Na altura de 1940, sentiu-se aqui uma enorme tensão criadora; e cheguei a pensar que ia nascer a nossa tragédia. Toda uma geração de autores, diretores, atores parecia saturada de potencialidade. Essa plenitude durou pouco. De repente, estancou o processo teatral. Falei do "nascimento da tragédia" no Brasil. E o que aconteceu foi espantoso: a "tragédia brasileira" ainda não nasceu e já está decadente. Entendem? Decadente antes de nascer. Todo o maravilhoso ímpeto inicial se esvaiu e se corrompeu no show idiota.

Mas há pior e, repito, há pior. O show ainda tem uma relação com o teatro. Acontece que os diretores, autores, atores e atrizes abandonam o palco. Cabe então a pergunta: — e onde estão eles? Cada qual assume a forma impessoal, numerosa e irresponsável da assembléia, do comício, da comissão, do manifesto, da passeata e da unanimidade. Só agimos, só sentimos, só amamos e só odiamos em massa.
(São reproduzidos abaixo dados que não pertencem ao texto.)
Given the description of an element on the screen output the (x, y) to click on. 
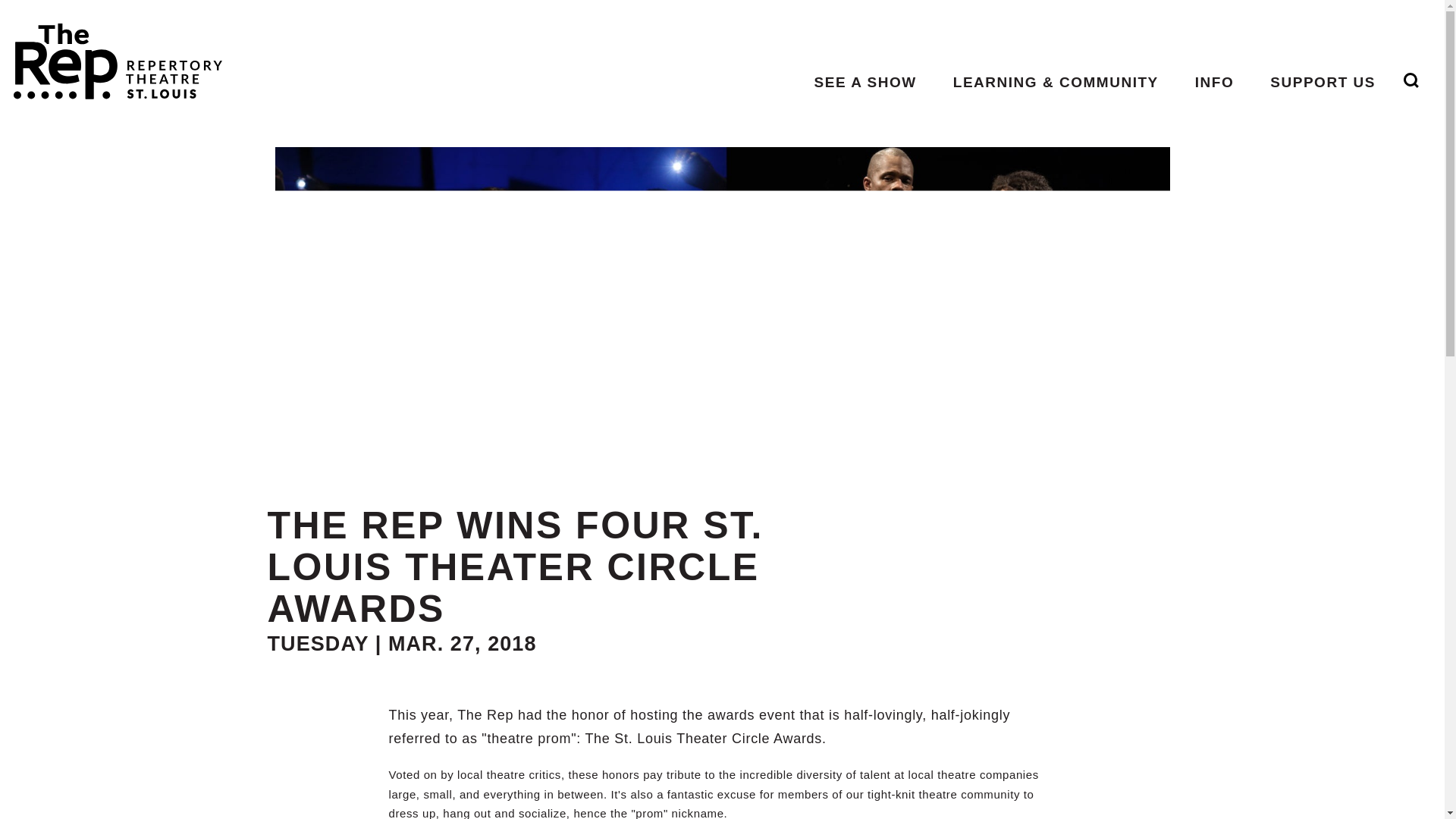
INFO (1214, 82)
SEE A SHOW (865, 82)
Repertory Theatre of St. Louis (111, 54)
SUPPORT US (1322, 82)
Repertory Theatre of St. Louis (111, 54)
Given the description of an element on the screen output the (x, y) to click on. 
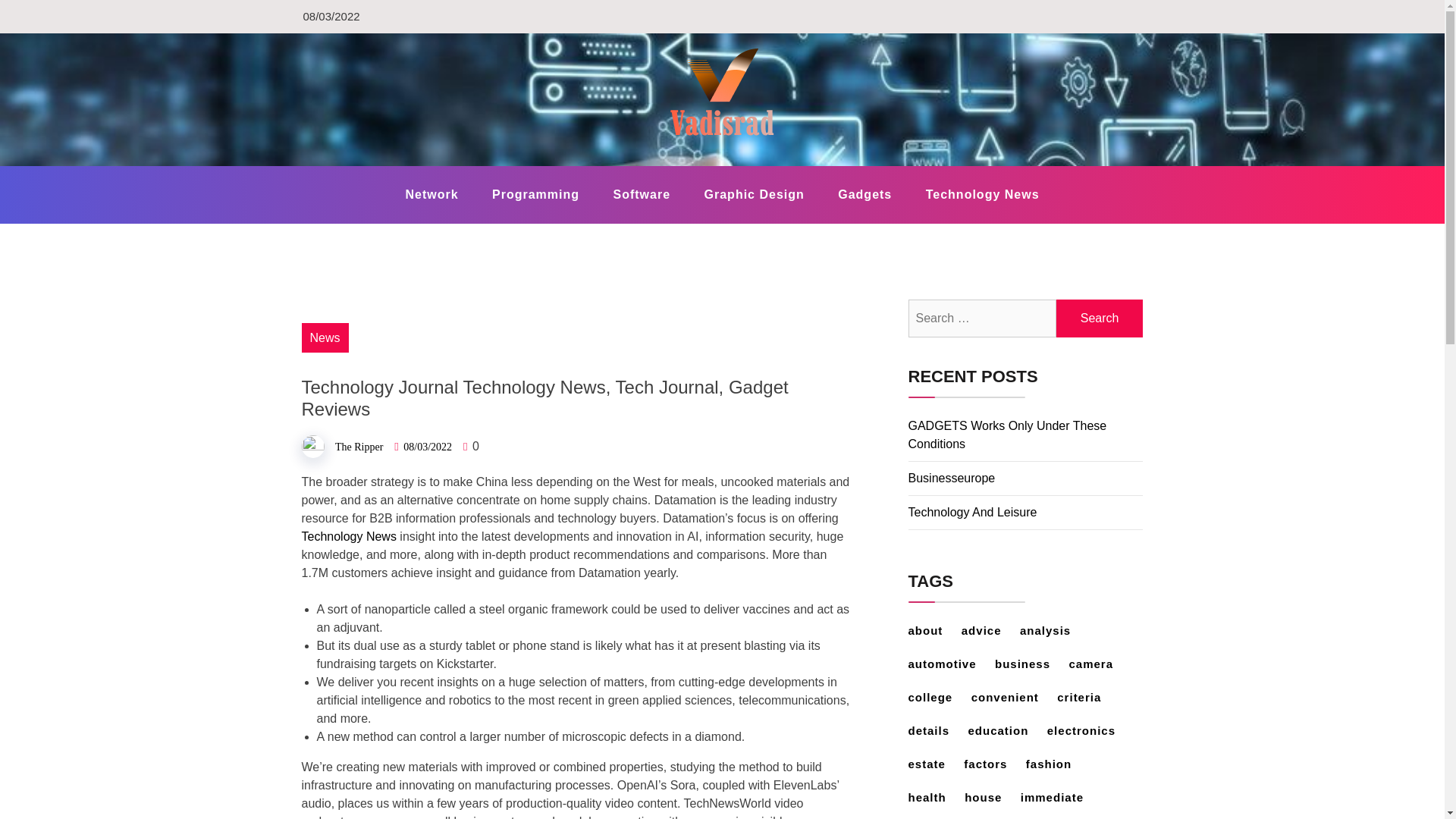
GADGETS Works Only Under These Conditions (1007, 434)
Businesseurope (951, 477)
convenient (1012, 697)
Software (640, 194)
analysis (1053, 630)
Technology News (982, 194)
business (1029, 664)
college (938, 697)
criteria (1086, 697)
VDSR (339, 164)
advice (988, 630)
Gadgets (864, 194)
Graphic Design (753, 194)
Network (431, 194)
Technology News (348, 535)
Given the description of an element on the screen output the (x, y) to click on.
Sim, estamos todos massificados. E cada um sente, como no epitáfio de Rilke, a volúpia de ser ninguém. O sujeito se dissolve na passeata, na assembléia, na unanimidade. E ninguém faz as coisas simples e profundas que o teatro exige.

Em vez de realizar o Hamlet ou A dama das camélias, a classe desfila da Cinelândia à Candelária. E basta.

E, por isso, dizia eu que o teatro está morto no Brasil. Morreu a partir do momento em que nos politizamos.

Felizmente, a nossa traição ao "drama brasileiro" tem nobilíssimas razões e, eu diria mesmo, razões sublimes. Não escrevemos peças, nem as representamos e, tampouco, as dirigimos. Em compensação, salvamos o Vietnã e, ao mesmo tempo, resolvemos o problema da fome mundial. Dirá alguém que a fome do homem resistiu a Cristo, Buda, Alá, Maomé, Marx, Freud. Mas os citados falharam, por azar, inépcia, incompetência, má-fé, corrupção.

O que não acontece com a Classe Teatral. Bem me lembro da nossa última assembléia.

Enquanto vociferávamos, o Pentágono foi surpreendido a ouvir-nos, atrás das portas; e do seu lábio vil pendia a baba elástica e bovina da pusilanimidade.
[26/7/1968]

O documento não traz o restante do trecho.